--- START OF Data rows ---

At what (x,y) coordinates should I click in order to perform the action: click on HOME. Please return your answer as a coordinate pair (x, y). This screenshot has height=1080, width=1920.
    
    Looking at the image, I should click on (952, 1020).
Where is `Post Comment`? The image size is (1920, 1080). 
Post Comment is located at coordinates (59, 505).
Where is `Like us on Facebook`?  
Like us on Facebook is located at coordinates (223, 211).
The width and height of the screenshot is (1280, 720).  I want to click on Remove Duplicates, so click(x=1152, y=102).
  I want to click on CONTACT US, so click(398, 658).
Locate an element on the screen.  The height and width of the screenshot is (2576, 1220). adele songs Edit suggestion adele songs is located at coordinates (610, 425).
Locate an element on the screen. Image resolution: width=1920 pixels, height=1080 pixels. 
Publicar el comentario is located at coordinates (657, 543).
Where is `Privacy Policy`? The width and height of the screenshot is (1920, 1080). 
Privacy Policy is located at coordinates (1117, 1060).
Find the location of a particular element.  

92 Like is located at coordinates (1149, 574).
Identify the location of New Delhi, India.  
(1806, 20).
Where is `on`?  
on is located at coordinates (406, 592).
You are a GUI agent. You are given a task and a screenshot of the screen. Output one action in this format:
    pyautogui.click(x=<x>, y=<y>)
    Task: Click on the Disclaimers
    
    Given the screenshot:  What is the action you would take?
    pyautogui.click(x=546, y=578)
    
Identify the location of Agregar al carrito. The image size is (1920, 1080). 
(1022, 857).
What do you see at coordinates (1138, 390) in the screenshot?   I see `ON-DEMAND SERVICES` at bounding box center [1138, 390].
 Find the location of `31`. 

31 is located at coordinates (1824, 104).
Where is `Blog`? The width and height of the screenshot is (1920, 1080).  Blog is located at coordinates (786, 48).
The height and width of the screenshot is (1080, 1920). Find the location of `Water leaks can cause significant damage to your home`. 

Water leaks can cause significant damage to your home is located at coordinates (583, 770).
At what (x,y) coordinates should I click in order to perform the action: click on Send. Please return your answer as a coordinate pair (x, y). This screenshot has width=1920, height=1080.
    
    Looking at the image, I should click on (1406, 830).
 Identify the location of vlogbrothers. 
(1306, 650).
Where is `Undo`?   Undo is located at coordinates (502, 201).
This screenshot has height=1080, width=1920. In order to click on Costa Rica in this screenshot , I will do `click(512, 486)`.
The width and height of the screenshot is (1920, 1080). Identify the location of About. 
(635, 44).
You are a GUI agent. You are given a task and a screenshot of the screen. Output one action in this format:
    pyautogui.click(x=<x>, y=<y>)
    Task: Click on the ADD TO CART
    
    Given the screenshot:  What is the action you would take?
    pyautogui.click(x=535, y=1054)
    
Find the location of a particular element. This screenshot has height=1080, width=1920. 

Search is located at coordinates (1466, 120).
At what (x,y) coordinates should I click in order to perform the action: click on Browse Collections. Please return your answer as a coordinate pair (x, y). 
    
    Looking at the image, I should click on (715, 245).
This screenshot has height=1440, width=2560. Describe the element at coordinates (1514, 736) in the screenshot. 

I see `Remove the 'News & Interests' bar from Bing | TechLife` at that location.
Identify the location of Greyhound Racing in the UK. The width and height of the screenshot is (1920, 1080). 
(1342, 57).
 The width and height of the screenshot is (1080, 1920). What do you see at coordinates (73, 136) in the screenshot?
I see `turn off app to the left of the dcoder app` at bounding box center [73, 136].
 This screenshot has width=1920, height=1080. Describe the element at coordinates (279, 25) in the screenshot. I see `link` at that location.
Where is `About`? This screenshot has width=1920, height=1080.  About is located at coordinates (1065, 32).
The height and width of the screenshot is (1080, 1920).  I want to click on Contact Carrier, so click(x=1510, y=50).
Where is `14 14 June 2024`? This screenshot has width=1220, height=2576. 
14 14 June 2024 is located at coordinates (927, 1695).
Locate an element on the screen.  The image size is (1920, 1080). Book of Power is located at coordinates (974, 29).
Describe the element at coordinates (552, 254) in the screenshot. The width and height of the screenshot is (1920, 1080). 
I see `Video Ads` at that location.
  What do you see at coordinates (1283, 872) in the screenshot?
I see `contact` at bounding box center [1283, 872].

--- END OF Data rows ---

## Exercise prompt
Rewrite all of the lines above, putting "Where can I find" wherever "Where is" occurs and leaving everything else untouched.

## Answer
At what (x,y) coordinates should I click in order to perform the action: click on HOME. Please return your answer as a coordinate pair (x, y). This screenshot has height=1080, width=1920.
    
    Looking at the image, I should click on (952, 1020).
Where can I find `Post Comment`? The image size is (1920, 1080). 
Post Comment is located at coordinates (59, 505).
Where can I find `Like us on Facebook`?  
Like us on Facebook is located at coordinates (223, 211).
The width and height of the screenshot is (1280, 720).  I want to click on Remove Duplicates, so click(x=1152, y=102).
  I want to click on CONTACT US, so click(398, 658).
Locate an element on the screen.  The height and width of the screenshot is (2576, 1220). adele songs Edit suggestion adele songs is located at coordinates (610, 425).
Locate an element on the screen. Image resolution: width=1920 pixels, height=1080 pixels. 
Publicar el comentario is located at coordinates (657, 543).
Where can I find `Privacy Policy`? The width and height of the screenshot is (1920, 1080). 
Privacy Policy is located at coordinates (1117, 1060).
Find the location of a particular element.  

92 Like is located at coordinates (1149, 574).
Identify the location of New Delhi, India.  
(1806, 20).
Where can I find `on`?  
on is located at coordinates (406, 592).
You are a GUI agent. You are given a task and a screenshot of the screen. Output one action in this format:
    pyautogui.click(x=<x>, y=<y>)
    Task: Click on the Disclaimers
    
    Given the screenshot:  What is the action you would take?
    pyautogui.click(x=546, y=578)
    
Identify the location of Agregar al carrito. The image size is (1920, 1080). 
(1022, 857).
What do you see at coordinates (1138, 390) in the screenshot?   I see `ON-DEMAND SERVICES` at bounding box center [1138, 390].
 Find the location of `31`. 

31 is located at coordinates (1824, 104).
Where can I find `Blog`? The width and height of the screenshot is (1920, 1080).  Blog is located at coordinates (786, 48).
The height and width of the screenshot is (1080, 1920). Find the location of `Water leaks can cause significant damage to your home`. 

Water leaks can cause significant damage to your home is located at coordinates (583, 770).
At what (x,y) coordinates should I click in order to perform the action: click on Send. Please return your answer as a coordinate pair (x, y). This screenshot has width=1920, height=1080.
    
    Looking at the image, I should click on (1406, 830).
 Identify the location of vlogbrothers. 
(1306, 650).
Where can I find `Undo`?   Undo is located at coordinates (502, 201).
This screenshot has height=1080, width=1920. In order to click on Costa Rica in this screenshot , I will do `click(512, 486)`.
The width and height of the screenshot is (1920, 1080). Identify the location of About. 
(635, 44).
You are a GUI agent. You are given a task and a screenshot of the screen. Output one action in this format:
    pyautogui.click(x=<x>, y=<y>)
    Task: Click on the ADD TO CART
    
    Given the screenshot:  What is the action you would take?
    pyautogui.click(x=535, y=1054)
    
Find the location of a particular element. This screenshot has height=1080, width=1920. 

Search is located at coordinates (1466, 120).
At what (x,y) coordinates should I click in order to perform the action: click on Browse Collections. Please return your answer as a coordinate pair (x, y). 
    
    Looking at the image, I should click on (715, 245).
This screenshot has height=1440, width=2560. Describe the element at coordinates (1514, 736) in the screenshot. 

I see `Remove the 'News & Interests' bar from Bing | TechLife` at that location.
Identify the location of Greyhound Racing in the UK. The width and height of the screenshot is (1920, 1080). 
(1342, 57).
 The width and height of the screenshot is (1080, 1920). What do you see at coordinates (73, 136) in the screenshot?
I see `turn off app to the left of the dcoder app` at bounding box center [73, 136].
 This screenshot has width=1920, height=1080. Describe the element at coordinates (279, 25) in the screenshot. I see `link` at that location.
Where can I find `About`? This screenshot has width=1920, height=1080.  About is located at coordinates (1065, 32).
The height and width of the screenshot is (1080, 1920).  I want to click on Contact Carrier, so click(x=1510, y=50).
Where can I find `14 14 June 2024`? This screenshot has width=1220, height=2576. 
14 14 June 2024 is located at coordinates (927, 1695).
Locate an element on the screen.  The image size is (1920, 1080). Book of Power is located at coordinates (974, 29).
Describe the element at coordinates (552, 254) in the screenshot. The width and height of the screenshot is (1920, 1080). 
I see `Video Ads` at that location.
  What do you see at coordinates (1283, 872) in the screenshot?
I see `contact` at bounding box center [1283, 872].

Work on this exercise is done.